In a study by Shaughnessy and Oatman (1991), a large ozone generator recommended by the manufacturer for spaces “up to 3,000 square feet,” was placed in a 350 square foot room and run at a high setting. The ozone in the room quickly reached hazardous levels of 0.50 to 0.80 ppm, 5-10 times higher than public health limits.
In a 1995 EPA study, several different ozone generators were tested in a home environment, in rooms of various sizes, with doors alternately opened and closed, and with the central ventilation system fan alternately turned on and off. The results showed that some ozone generators, when run at maximum settings in a sealed room, frequently produced hazardous concentrations of 0.20 – 0.30 ppm. When the units were run at lesser settings, with interior doors opened, concentrations generally remained within public health standards.

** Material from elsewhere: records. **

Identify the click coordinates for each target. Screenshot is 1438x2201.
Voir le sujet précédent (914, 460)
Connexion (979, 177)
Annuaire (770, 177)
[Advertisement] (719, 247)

Due to this wide variation in output and concentration, it is impossible for consumers to know how much ozone is actually in the air they are breathing; in many ordinary circumstances, ozone generators can produce toxic levels. At least one manufacturer is selling machines equipped with ozone sensors that turn the machine on and off in response to ambient ozone levels, in order to maintain levels of this entirely undesirable gas within a”safe” range. The EPA is currently conducting tests to evaluating the reliability of these sensors.